The internet is a terrible thing for an obsessive personality such as myself...
I'm sure it will be to the relief of everyone reading this that I did some research before getting anything, which led me to proper aquaria, planted tanks, iwagumi, stocking levels, dosing regimes, lighting levels, water changes... This was not as straight forward as we had assumed.
However I fell in love with the tanks of Amano, George farmer, Pasquale Buonpane and more and knew that Izzy would too, so armed with (half) the required knowledge, no experience, a shoe-string budget and a healthy dash of arrogance we presented Izzy with an 80 litre (600x300x450) tank, filter and light. She was most enthusiastic and interested in the science behind it all so together we came up with a plan- filled it with cat litter, rocks, plants, moss and water. Stuck some DIY lights on top an external Eheim beside and If I do say so- created something pleasant.
We cycled it then added eight White clouds and a few cherry and Amano shrimp.

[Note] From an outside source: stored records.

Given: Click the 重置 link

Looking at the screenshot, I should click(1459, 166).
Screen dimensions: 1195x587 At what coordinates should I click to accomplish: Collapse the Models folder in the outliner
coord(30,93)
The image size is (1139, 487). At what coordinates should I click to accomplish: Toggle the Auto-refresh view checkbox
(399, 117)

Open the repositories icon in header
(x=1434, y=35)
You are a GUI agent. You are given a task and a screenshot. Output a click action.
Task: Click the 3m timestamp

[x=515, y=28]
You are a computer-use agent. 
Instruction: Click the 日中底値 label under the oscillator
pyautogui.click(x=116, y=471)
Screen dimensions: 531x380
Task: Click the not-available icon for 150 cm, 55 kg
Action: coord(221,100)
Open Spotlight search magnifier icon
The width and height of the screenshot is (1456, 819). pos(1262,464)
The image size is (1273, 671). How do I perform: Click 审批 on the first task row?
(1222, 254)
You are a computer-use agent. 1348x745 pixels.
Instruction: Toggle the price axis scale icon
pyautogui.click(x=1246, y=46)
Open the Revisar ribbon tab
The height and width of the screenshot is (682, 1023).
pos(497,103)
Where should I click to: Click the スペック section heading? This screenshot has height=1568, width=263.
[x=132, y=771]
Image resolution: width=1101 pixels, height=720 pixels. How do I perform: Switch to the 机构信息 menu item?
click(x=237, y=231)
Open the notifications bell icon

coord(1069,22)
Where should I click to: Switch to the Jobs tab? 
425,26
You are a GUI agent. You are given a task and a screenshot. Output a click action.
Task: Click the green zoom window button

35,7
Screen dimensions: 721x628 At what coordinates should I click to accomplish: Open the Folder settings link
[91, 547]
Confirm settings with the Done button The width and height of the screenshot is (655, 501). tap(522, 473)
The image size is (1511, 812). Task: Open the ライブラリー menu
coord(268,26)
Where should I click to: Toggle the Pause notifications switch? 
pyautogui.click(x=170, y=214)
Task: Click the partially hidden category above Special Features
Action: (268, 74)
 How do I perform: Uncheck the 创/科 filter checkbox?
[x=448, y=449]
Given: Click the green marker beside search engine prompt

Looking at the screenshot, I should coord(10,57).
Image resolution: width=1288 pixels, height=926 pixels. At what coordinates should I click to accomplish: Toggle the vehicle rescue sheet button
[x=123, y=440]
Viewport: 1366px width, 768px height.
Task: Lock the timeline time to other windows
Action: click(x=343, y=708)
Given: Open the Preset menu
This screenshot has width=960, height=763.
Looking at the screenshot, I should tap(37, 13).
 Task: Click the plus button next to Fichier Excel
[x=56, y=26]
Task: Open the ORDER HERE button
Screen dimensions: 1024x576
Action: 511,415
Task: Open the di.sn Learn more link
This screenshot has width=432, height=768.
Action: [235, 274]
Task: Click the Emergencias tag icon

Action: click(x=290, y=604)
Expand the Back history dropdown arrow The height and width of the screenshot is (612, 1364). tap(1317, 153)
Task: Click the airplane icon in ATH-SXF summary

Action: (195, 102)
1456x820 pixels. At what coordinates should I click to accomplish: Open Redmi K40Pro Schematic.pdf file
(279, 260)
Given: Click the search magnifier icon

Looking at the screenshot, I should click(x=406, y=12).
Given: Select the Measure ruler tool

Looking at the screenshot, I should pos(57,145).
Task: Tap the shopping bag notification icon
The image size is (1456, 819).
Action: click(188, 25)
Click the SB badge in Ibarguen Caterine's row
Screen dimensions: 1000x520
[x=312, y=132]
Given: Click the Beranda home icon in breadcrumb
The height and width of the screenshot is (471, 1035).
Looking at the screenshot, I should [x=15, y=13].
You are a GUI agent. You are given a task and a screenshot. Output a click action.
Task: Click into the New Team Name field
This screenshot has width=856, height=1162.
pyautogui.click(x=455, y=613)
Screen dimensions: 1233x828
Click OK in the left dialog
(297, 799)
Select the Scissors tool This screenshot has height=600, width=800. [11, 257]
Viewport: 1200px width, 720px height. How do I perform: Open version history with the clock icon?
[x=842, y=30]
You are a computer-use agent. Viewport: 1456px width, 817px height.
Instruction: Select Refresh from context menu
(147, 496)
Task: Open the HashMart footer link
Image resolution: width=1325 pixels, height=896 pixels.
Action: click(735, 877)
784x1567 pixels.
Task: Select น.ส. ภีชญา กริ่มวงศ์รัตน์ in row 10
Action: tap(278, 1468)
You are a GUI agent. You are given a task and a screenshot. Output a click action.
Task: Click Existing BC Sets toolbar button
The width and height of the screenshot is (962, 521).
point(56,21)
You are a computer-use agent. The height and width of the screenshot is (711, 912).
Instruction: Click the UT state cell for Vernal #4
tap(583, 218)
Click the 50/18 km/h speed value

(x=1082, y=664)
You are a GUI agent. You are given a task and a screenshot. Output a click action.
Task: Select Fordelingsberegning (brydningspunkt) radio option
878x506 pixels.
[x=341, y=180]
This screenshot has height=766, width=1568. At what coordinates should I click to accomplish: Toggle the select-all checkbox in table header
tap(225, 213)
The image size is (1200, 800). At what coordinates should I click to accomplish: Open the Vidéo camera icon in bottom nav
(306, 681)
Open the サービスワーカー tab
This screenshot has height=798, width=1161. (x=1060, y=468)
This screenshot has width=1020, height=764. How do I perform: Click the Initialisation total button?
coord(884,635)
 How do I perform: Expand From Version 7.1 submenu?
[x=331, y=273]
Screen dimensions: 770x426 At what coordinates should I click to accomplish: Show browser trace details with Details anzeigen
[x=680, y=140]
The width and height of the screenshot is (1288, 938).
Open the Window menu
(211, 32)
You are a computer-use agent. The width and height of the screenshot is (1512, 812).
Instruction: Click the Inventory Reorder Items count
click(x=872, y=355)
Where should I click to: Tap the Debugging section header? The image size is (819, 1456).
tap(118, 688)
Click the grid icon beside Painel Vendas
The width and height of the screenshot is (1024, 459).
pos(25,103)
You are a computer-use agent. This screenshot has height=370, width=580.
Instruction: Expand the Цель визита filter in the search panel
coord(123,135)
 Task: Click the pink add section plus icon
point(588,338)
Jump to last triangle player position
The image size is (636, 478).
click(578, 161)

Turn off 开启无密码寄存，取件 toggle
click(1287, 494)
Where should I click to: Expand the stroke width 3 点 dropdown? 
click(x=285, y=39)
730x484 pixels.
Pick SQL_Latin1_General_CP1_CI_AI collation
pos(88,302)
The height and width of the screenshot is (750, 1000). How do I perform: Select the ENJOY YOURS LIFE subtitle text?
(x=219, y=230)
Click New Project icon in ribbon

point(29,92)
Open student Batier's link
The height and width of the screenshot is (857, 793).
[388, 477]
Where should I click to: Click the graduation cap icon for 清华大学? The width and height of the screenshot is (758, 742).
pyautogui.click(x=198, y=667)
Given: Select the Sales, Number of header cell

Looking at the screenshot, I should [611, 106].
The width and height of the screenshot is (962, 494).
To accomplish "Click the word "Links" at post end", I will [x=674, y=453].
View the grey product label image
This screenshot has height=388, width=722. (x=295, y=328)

A month later it was a box full of brown algal sludge.🙁
Research suggested various thing and we tried it all including introducing snails. As many people suggested- the algae disappeared for no particular reason a month or so later.:happy:
For a few moths we had a most acceptable tank. The fish spawned and suddenly we had around thirty😵. The shrimp all grew and the plants and moss thrived.
Then some spirogyra arrived...:lurking:
We have spent far too much time in the past couple of years pulling out clods of algae. We tried black outs, water changes, stopping ferts, increasing ferts, liquid CO2. I literally started having nightmares about algae and dying strangulated fish. Izzy's enthusiasm waned and things went from bad to worse.:banghead:
Then about a year ago we were offered, for free, a 450l tank with stand filter lighting etc. (Juwel Rio400 setup)
Needless to say, we did not jump at the opportunity. The prospect of going from an 80L algae farm to a 450L algae farm was not too enticing. But how often does a chance like that come up? :shifty:
So after much discussion we decided it was an opportunity to do things right, back to basics, find out the mistakes of last time and give the fish the home they've longed for.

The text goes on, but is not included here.